At the outset, the Sixth Circuit examined the lead United States Supreme Court case regarding the government’s constitutional duty to protect, Deshaney v. Winnebago County [iv] Dep’t of Soc. Servs. [ii] In Deshaney, child protection service workers, despite receiving credible complaints of abuse regarding a young boy’s father, failed to protect the young boy from beatings which ultimately left the boy severely brain damaged. The boy, and relatives, sued the child protection workers and alleged that they violated the boy’s Fourteenth Amendment rights by depriving him of his liberty without due process when they failed to protect him. The Supreme Court held:
That the substantive component of the Due Process Clause does not “require the State to protect the life, liberty, and property of its citizens against invasion by private actors.” Id. at 195. The Clause “forbids the State itself to deprive individuals of life, liberty, or property without ‘due process of law,’ but its language cannot fairly be extended to impose an affirmative obligation on the State to ensure that those interests do not come to harm through other means.” Id. [iii]
Thus, the Sixth Circuit recognized that Deshaney stands for the legal principal that there is no general duty on the state to protect its citizens from private harm inflicted by third parties.
With the above in mind, the Sixth Circuit then examined the first issue before them, specifically whether a special relationship existed between the officers and Drummond because they had placed him in custody.
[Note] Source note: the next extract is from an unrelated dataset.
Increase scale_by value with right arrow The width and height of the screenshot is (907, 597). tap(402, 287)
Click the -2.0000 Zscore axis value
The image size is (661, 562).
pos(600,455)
When the state has placed a person in custody, often the courts will recognize a “duty to protect” that person on the part of the state. This is because the state has essentially removed that person’s ability to care for themselves when they place them in custody. However, the distinction that the Sixth Circuit found relevant on this issue was the difference between custody in the Fourth Amendment context and custody in the Fourteenth Amendment context.
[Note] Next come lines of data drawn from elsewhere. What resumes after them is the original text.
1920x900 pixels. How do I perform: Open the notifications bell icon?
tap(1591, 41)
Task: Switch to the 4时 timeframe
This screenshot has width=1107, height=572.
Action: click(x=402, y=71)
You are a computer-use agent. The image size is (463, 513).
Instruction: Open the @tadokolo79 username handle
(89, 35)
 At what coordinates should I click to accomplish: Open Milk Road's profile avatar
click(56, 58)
Under the Fourth Amendment, a person is “in custody” when a police officer restrains a person’s liberty such that a reasonable person would not feel free to leave. However, this standard does not apply in Drummond’s case, because the suit is alleging a violation of Drummond’s Fourteenth Amendment rights. As such, the more rigorous standard under the Fourteenth Amendment applies. The court stated:
For purposes, however, of the Fourteenth Amendment and of DeShaney‘s custody exception, custody requires that the state restrain an individual “through incarceration, institutionalization, or other similar restraint.” DeShaney, 498 U.S. at 200. DeShaney‘s custody exception requires, “at a minimum—actual, physical restraint of the suspect by the police.” Cutlip v. City of Toledo, 488 F. App’x 107, 114 (6th Cir. 2012).[v]
The Sixth Circuit then held that in this case, since Drummond was merely being covered by officers with weapons drawn after he shot himself, but not “incarcerated, institutionalized or subject to a similar restraint,” Drummond was not in custody for liability to attach under the Fourteenth Amendment and Deshaney.
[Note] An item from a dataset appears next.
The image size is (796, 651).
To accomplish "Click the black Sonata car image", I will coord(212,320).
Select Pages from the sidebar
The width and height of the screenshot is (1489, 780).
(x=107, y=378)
Further, regarding the officers duty to provide medical aid to Drummond, the court also noted that the officers had no special training, beyond basic first aid, in treating gunshot wounds. The court then stated that, because of the officer’s lack of training in this area, “any failure to treat would be, at most, negligent and thus not actionable under Section 1983.” [vi] The Sixth Circuit did not speculate whether the officer’s would have had a different duty if they had more advanced medical treatment.
The court then examined the second issue before them, which was whether the officers exposed Drummond to a state created danger when they prevented him from treating his own wounds. The court noted that the rule regarding a “state created danger” liability is as follows:
A state is not subject to liability under DeShaney‘s state-created danger exception unless it takes an “affirmative action that exposed decedent to [a] danger to which [he] was not already exposed.” Sargi v. Kent City Bd. of Educ., 70 F.3d 907, 913 (6th Cir. 1995). [vii]
In Drummond’s case, the court noted that the officers did not increase his risk of harm by their actions or make him more vulnerable. In fact, eye-witness testimony indicated that Drummond was applying pressure to his wound while the officers covered him with their weapons. As such, since the officer’s actions did not expose Drummond to a danger to which he was not already exposed, there was no liability under the “state created danger” theory.
The court then examined the final issue, which was whether the Township violated Drummond’s liberty when the officers prevented others from effecting a private rescue of Drummond. Specifically, Jason Drummond and Lewis, two of Drummond’s relatives attempted to approach him, allegedly to apply pressure to his wound, and the officers ordered them back. To this issue, the Sixth Circuit stated:
If police officials are not satisfied that would-be rescuers are equipped to make a viable rescue attempt, . . . it would certainly be permissible to forbid such an attempt.” Id. Even construing the facts in the light most favorable to Pierce, it is undisputed that neither Lewis nor Jason Drummond informed the officers of any ability on their part to render medical aid. And, far from the case in Beck I, the officers had no reason to believe Lewis and Drummond could provide aid. Powers and Downs, like the defendant police officers in Tanner v. County of Lenawee, were not “aware of the would-be rescuer’s qualifications,” if any. Tanner v. Cnty. of Lenawee, 452 F.3d 472, 481 (6th Cir. 2006).[viii]
The Sixth Circuit then held that, based on the above principals, the Township and officers are not liable under the Fourteenth Amendment for preventing Drummond’s relatives from providing aid.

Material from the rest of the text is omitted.